Work to complete: What is needed is an exact copy of all the data.

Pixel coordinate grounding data
^^^^^^^^
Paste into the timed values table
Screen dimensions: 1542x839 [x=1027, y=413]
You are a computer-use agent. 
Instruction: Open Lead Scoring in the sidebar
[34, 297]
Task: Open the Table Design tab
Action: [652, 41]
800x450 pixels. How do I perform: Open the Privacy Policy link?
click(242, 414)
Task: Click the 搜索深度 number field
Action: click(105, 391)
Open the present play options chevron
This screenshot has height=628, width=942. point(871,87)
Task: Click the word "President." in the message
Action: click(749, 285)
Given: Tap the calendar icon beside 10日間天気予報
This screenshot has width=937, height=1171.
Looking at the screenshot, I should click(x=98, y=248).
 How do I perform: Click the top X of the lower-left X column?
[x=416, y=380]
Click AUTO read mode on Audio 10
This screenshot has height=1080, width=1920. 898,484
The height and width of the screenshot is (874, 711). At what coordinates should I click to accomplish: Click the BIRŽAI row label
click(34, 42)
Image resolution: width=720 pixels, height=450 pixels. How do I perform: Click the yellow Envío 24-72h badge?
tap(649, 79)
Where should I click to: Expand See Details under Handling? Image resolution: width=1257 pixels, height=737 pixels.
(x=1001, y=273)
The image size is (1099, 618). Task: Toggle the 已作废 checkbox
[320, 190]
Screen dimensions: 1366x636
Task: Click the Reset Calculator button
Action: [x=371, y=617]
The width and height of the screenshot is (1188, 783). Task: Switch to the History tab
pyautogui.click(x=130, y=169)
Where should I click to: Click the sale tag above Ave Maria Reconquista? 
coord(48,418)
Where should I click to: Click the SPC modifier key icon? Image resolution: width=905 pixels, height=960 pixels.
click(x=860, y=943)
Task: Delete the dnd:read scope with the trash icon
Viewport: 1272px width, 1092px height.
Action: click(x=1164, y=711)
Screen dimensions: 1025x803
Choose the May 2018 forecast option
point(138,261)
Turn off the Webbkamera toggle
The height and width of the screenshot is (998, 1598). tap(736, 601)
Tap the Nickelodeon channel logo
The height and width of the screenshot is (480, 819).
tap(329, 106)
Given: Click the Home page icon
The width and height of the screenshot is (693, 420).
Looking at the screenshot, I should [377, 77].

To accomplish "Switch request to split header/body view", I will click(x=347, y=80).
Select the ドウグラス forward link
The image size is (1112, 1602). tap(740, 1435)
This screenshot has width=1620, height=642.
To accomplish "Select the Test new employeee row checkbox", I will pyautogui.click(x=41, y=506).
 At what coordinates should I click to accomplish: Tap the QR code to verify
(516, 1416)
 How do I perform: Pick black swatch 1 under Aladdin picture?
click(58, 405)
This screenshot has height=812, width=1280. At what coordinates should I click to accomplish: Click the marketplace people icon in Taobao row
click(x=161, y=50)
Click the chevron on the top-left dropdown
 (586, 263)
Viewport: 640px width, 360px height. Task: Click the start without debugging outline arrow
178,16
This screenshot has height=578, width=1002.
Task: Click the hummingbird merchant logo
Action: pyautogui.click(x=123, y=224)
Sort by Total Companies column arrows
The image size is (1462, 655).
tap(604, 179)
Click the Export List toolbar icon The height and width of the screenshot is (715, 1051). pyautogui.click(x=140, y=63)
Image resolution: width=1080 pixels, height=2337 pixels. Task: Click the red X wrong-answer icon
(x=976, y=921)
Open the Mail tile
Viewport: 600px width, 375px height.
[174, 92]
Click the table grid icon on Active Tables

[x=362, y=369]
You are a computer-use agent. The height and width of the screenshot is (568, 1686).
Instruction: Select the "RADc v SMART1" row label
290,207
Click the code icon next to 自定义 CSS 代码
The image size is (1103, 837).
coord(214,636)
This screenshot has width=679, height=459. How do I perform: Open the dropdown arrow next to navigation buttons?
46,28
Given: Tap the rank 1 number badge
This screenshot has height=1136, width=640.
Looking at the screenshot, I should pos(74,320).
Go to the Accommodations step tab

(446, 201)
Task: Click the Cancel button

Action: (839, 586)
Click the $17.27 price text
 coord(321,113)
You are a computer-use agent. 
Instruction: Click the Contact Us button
^^^^^^^^
Expected answer:
Paste into the timed values table
Screen dimensions: 1542x839 [x=1027, y=413]
You are a computer-use agent. 
Instruction: Open Lead Scoring in the sidebar
[34, 297]
Task: Open the Table Design tab
Action: [652, 41]
800x450 pixels. How do I perform: Open the Privacy Policy link?
click(242, 414)
Task: Click the 搜索深度 number field
Action: click(105, 391)
Open the present play options chevron
This screenshot has height=628, width=942. point(871,87)
Task: Click the word "President." in the message
Action: click(749, 285)
Given: Tap the calendar icon beside 10日間天気予報
This screenshot has width=937, height=1171.
Looking at the screenshot, I should click(x=98, y=248).
 How do I perform: Click the top X of the lower-left X column?
[x=416, y=380]
Click AUTO read mode on Audio 10
This screenshot has height=1080, width=1920. 898,484
The height and width of the screenshot is (874, 711). At what coordinates should I click to accomplish: Click the BIRŽAI row label
click(34, 42)
Image resolution: width=720 pixels, height=450 pixels. How do I perform: Click the yellow Envío 24-72h badge?
tap(649, 79)
Where should I click to: Expand See Details under Handling? Image resolution: width=1257 pixels, height=737 pixels.
(x=1001, y=273)
The image size is (1099, 618). Task: Toggle the 已作废 checkbox
[320, 190]
Screen dimensions: 1366x636
Task: Click the Reset Calculator button
Action: [x=371, y=617]
The width and height of the screenshot is (1188, 783). Task: Switch to the History tab
pyautogui.click(x=130, y=169)
Where should I click to: Click the sale tag above Ave Maria Reconquista? 
coord(48,418)
Where should I click to: Click the SPC modifier key icon? Image resolution: width=905 pixels, height=960 pixels.
click(x=860, y=943)
Task: Delete the dnd:read scope with the trash icon
Viewport: 1272px width, 1092px height.
Action: click(x=1164, y=711)
Screen dimensions: 1025x803
Choose the May 2018 forecast option
point(138,261)
Turn off the Webbkamera toggle
The height and width of the screenshot is (998, 1598). tap(736, 601)
Tap the Nickelodeon channel logo
The height and width of the screenshot is (480, 819).
tap(329, 106)
Given: Click the Home page icon
The width and height of the screenshot is (693, 420).
Looking at the screenshot, I should [377, 77].

To accomplish "Switch request to split header/body view", I will click(x=347, y=80).
Select the ドウグラス forward link
The image size is (1112, 1602). tap(740, 1435)
This screenshot has width=1620, height=642.
To accomplish "Select the Test new employeee row checkbox", I will pyautogui.click(x=41, y=506).
 At what coordinates should I click to accomplish: Tap the QR code to verify
(516, 1416)
 How do I perform: Pick black swatch 1 under Aladdin picture?
click(58, 405)
This screenshot has height=812, width=1280. At what coordinates should I click to accomplish: Click the marketplace people icon in Taobao row
click(x=161, y=50)
Click the chevron on the top-left dropdown
 (586, 263)
Viewport: 640px width, 360px height. Task: Click the start without debugging outline arrow
178,16
This screenshot has height=578, width=1002.
Task: Click the hummingbird merchant logo
Action: pyautogui.click(x=123, y=224)
Sort by Total Companies column arrows
The image size is (1462, 655).
tap(604, 179)
Click the Export List toolbar icon The height and width of the screenshot is (715, 1051). pyautogui.click(x=140, y=63)
Image resolution: width=1080 pixels, height=2337 pixels. Task: Click the red X wrong-answer icon
(x=976, y=921)
Open the Mail tile
Viewport: 600px width, 375px height.
[174, 92]
Click the table grid icon on Active Tables

[x=362, y=369]
You are a computer-use agent. The height and width of the screenshot is (568, 1686).
Instruction: Select the "RADc v SMART1" row label
290,207
Click the code icon next to 自定义 CSS 代码
The image size is (1103, 837).
coord(214,636)
This screenshot has width=679, height=459. How do I perform: Open the dropdown arrow next to navigation buttons?
46,28
Given: Tap the rank 1 number badge
This screenshot has height=1136, width=640.
Looking at the screenshot, I should pos(74,320).
Go to the Accommodations step tab

(446, 201)
Task: Click the Cancel button

Action: (839, 586)
Click the $17.27 price text
 coord(321,113)
You are a computer-use agent. 
Instruction: Click the Contact Us button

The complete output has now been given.